**Provided text:**
○ ○ ○ ○ ○
- Icon artwork
- Developer: NDcube
- Publisher: Nintendo
- Director: Shuichiro Nishiya;
- Producers: Toshiaki Suzuki; Toyokazu Nonaka; Keisuke Terasaki; Atsushi Ikeda; Kenji Kikuchi;
- Designers: Tatsumitsu Watanabe; Takeru Sugimoto;
- Programmers: Yuhei Tsukami; Yuya Kumagai;
- Artists: Keisuke Kasahara; Takamitsu Manabe; Tomoaki Watanabe; Saori Yamashita;
- Composers: Masayoshi Ishi; Toshiki Aida; Satoshi Okubo; Naruki Kadosaka;
- Series: Mario Party
- Platform: Nintendo Switch
- Release: 5 October 2018
- Genre: Party
- Modes: Single-player, multiplayer

= Super Mario Party =

2018 video game

 is a 2018 party video game developed by NDcube and published by Nintendo for the Nintendo Switch. It is the eleventh main installment in the Mario Party series, and the first for the Nintendo Switch. The game was described as a "complete refresh" of the franchise, bringing back and revitalizing gameplay elements from older titles while also introducing new ones to go along with them. The game was released worldwide on 5 October 2018, and sold 1.5 million copies by the end of the month.

Super Mario Party includes four game boards and 80 minigames. It received positive reviews from critics. As of December 2025, the game has sold 21.28 million copies worldwide, making it the best-selling Mario Party game and one of the top 10 best-selling games on the system. Mario Party Superstars, a game featuring boards remastered from earlier entries and a return to the original formula, was released in 2021. A sequel, Super Mario Party Jamboree, was released on 17 October 2024.

== Gameplay ==

Mario about to roll his Mario Dice Block on the Whomp's Domino Ruins board, with Yoshi and Rosalina following him as allies. He can also switch Dice Blocks, use an item, or view the map to strategize.
Mario, Goomba, Peach, and Bowser competing in the Trike Harder minigame. The player must rotate the Joy-Con in a way similar to pedaling a bike.

Super Mario Party returns to the traditional turn-based Mario Party-style of gameplay for the first time in over a decade. This format had remained absent from home console entries since Mario Party 9. The game is played with one Joy-Con controller per player, with other players needing additional controllers for multiplayer. In the game's story, Mario and his friends hold a party to determine who should be the Super Star. Bowser appears, with Bowser Jr. and his minions, arguing that any of them could also be the Super Star. Toad, Toadette and Kamek (the latter at Bowser's behest) are appointed as judges and the party begins.

The standard game mode, "Mario Party", features up to four players taking turns independently navigating the game board. Upon the player's turn, a dice block is rolled to determine how many spaces the player moves on the board, and items collected can be used to alter how many spaces the player can move. Each space has a unique function, such as blue and red spaces giving and taking three coins respectively, and good luck and bad luck spaces granting the player helpful or unhelpful consequences.
○ ○ ○ ○ ○
**Given instruction 1:** Using the Super Mario Party article, mark each statement yes or no, and back each answer with the deciding words of the article, quoted exactly. (a) The game includes four game boards and 80 minigames. (b) Blue spaces take three coins from the player. (c) Each player uses one Joy-Con controller.
**Given instruction 2:** According to the Super Mario Party article, on what date was the sequel Super Mario Party Jamboree released?
**Given instruction 3:** Write the next paragraph of the Super Mario Party article, picking up right after its final sentence.
The material after this point comes from a separate source.

**Given material:**
○ ○ ○ ○ ○
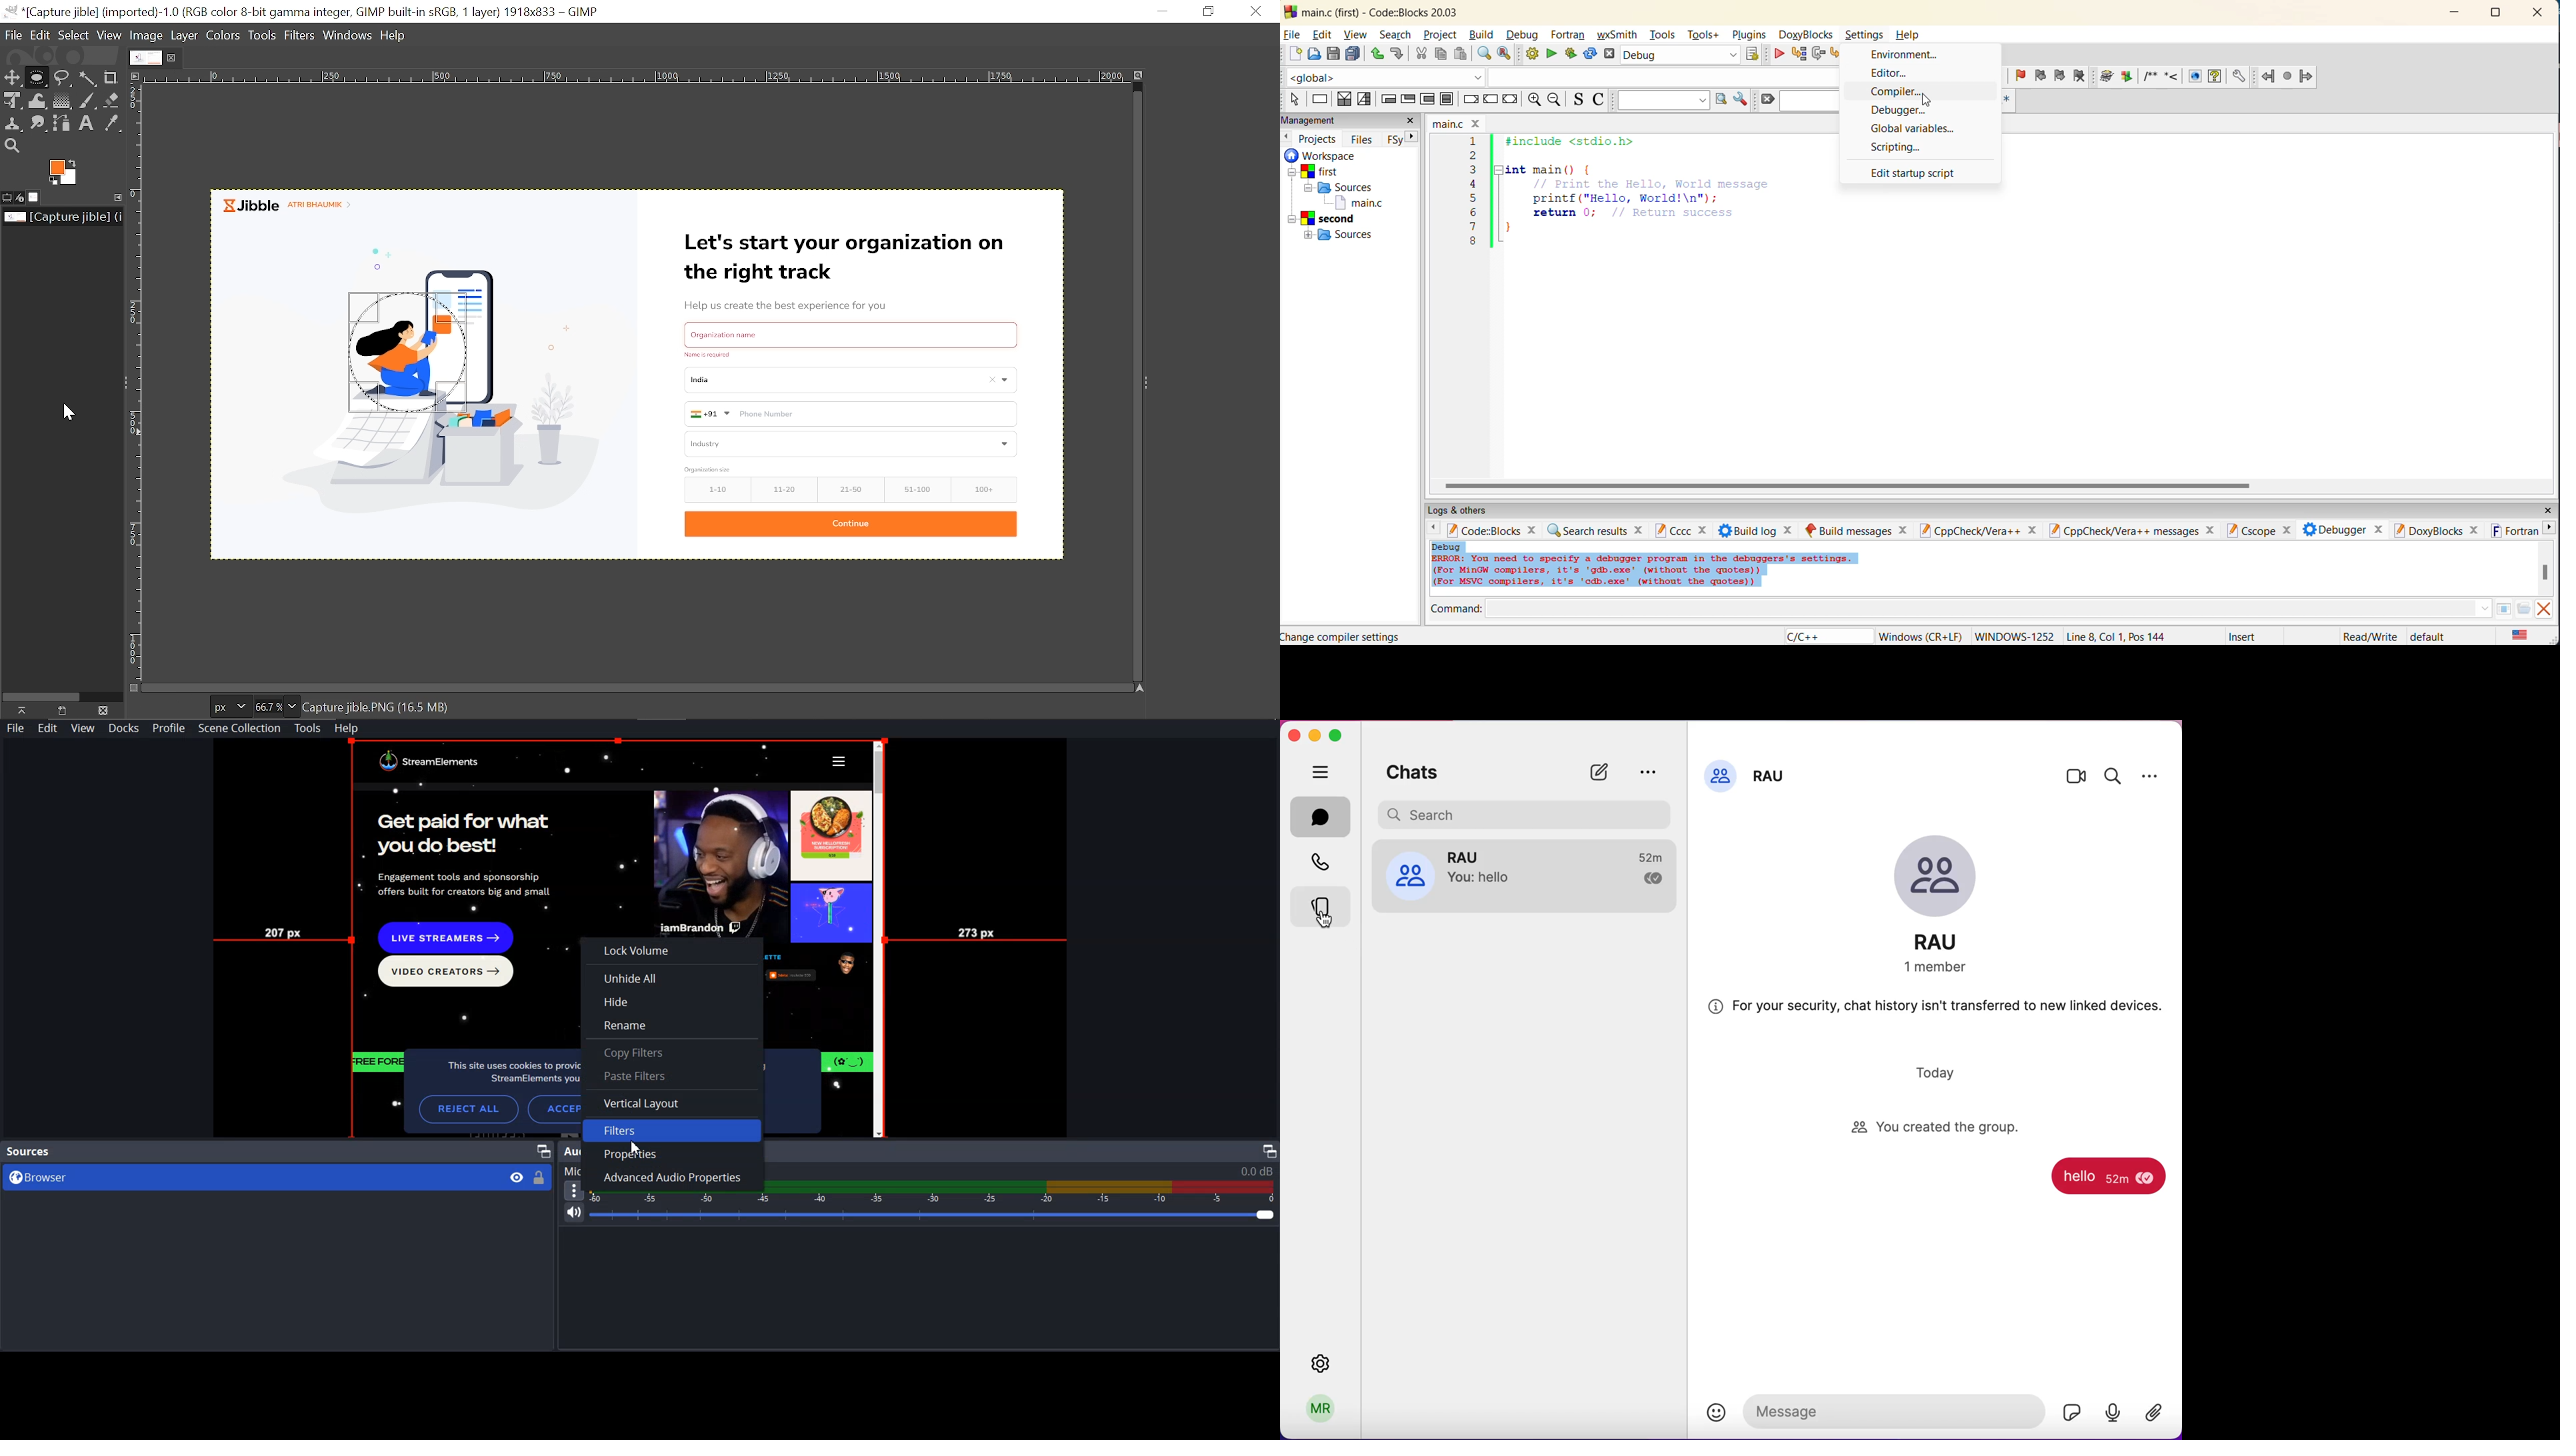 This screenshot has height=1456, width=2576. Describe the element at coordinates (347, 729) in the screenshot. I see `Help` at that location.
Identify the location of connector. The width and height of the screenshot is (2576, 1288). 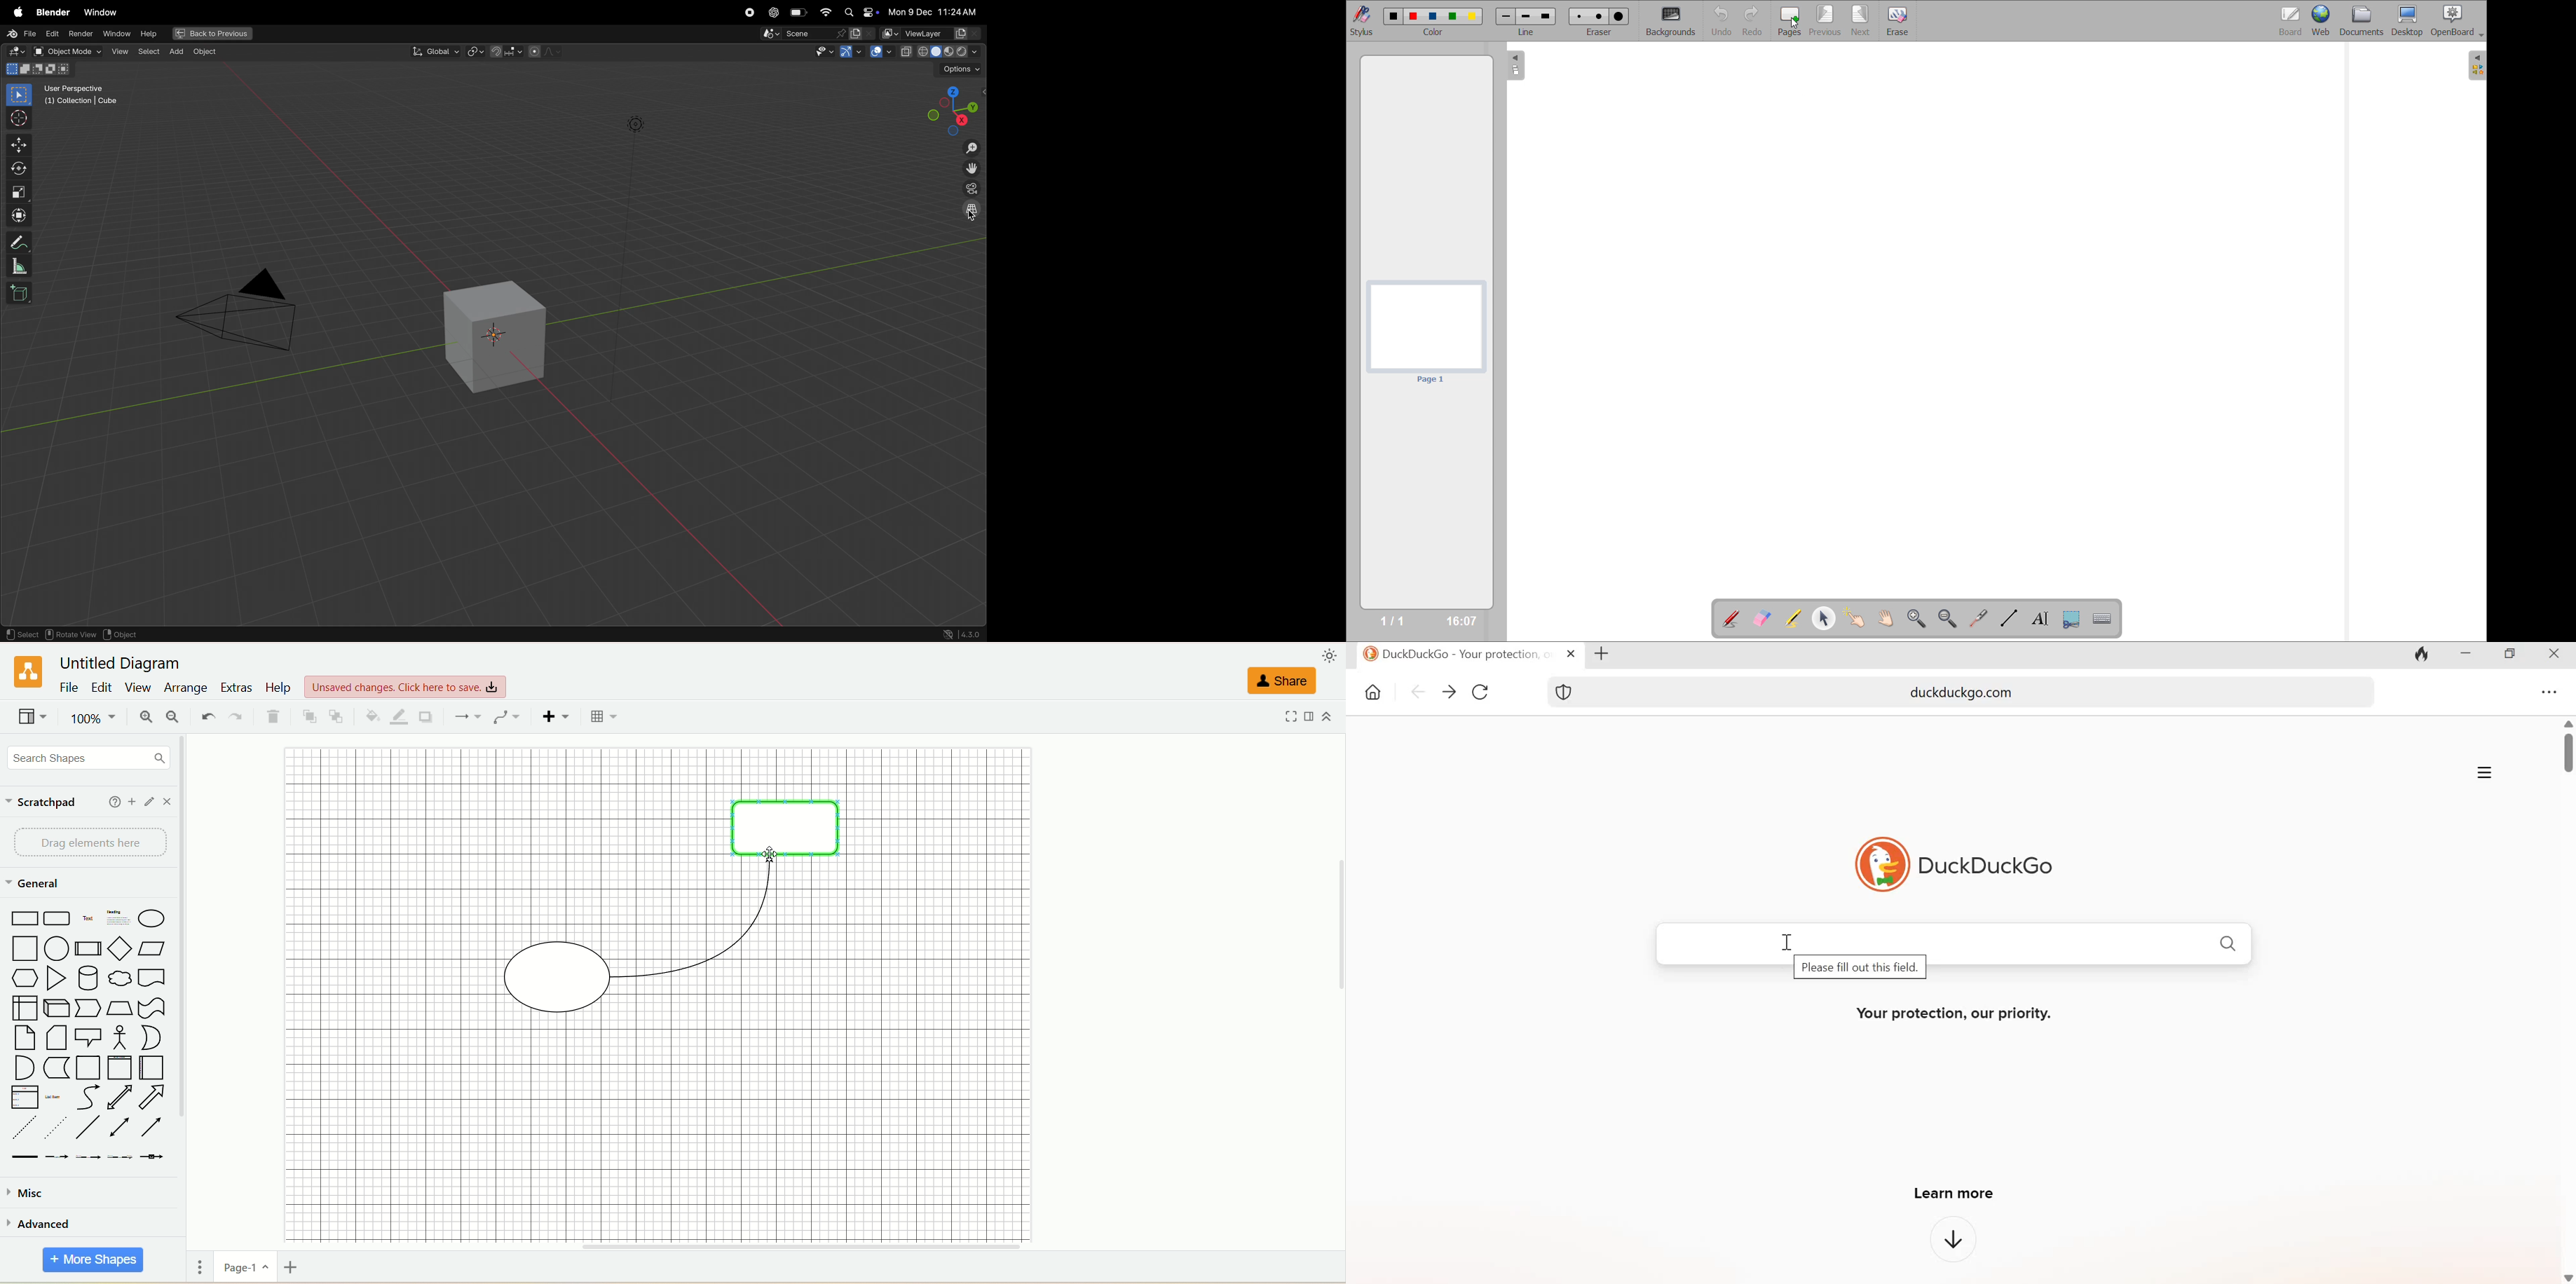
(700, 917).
○ ○ ○ ○ ○
**Result 1:**
(a) Yes: "Super Mario Party includes four game boards and 80 minigames."
(b) No: "blue and red spaces giving and taking three coins respectively"
(c) Yes: "The game is played with one Joy-Con controller per player"

**Result 2:** 17 October 2024.

**Result 3:**
After each player takes their turn, everyone competes in a minigame that awards coins based on their placement. Minigames vary with rules and playstyle, such as 4-player free-for-alls, 2-on-2 or 1-on-3 matchups, or utilizing motion controls or HD Rumble. There are 80 minigames in total across all game modes where the objects are colored according to Mario Party 7s color code, and they can all be played independently of the game board in the Free Play section.

One star is located in a random location at a time; any player who reaches it can spend ten coins to purchase it. The player who has the most stars and coins by the end of the game wins. Coins can additionally be spent on one-use items to give the player certain advantages on the board, such as adding to one's own dice roll, subtracting from another player's dice roll, or using a golden pipe to be taken directly to the star.

One major difference compared to previous home console entries is the introduction of character-specific dice blocks: each character has a unique alternative dice block that has a different selection of numbers compared to the standard dice block, including a slightly higher chance of 3's (Mario), rolling only even numbers (Peach), and having a decent chance for a high roll but an equally likely chance to lose coins (Bowser). Another major difference is the incorporation of the ally system from the Nintendo 3DS game Mario Party: Star Rush, wherein each player can recruit up to three allies from the roster. These allies can add additional rolls to the player's dice block, lend the player their character-specific dice block for the duration of the game, and appear as assistance in some of the minigames.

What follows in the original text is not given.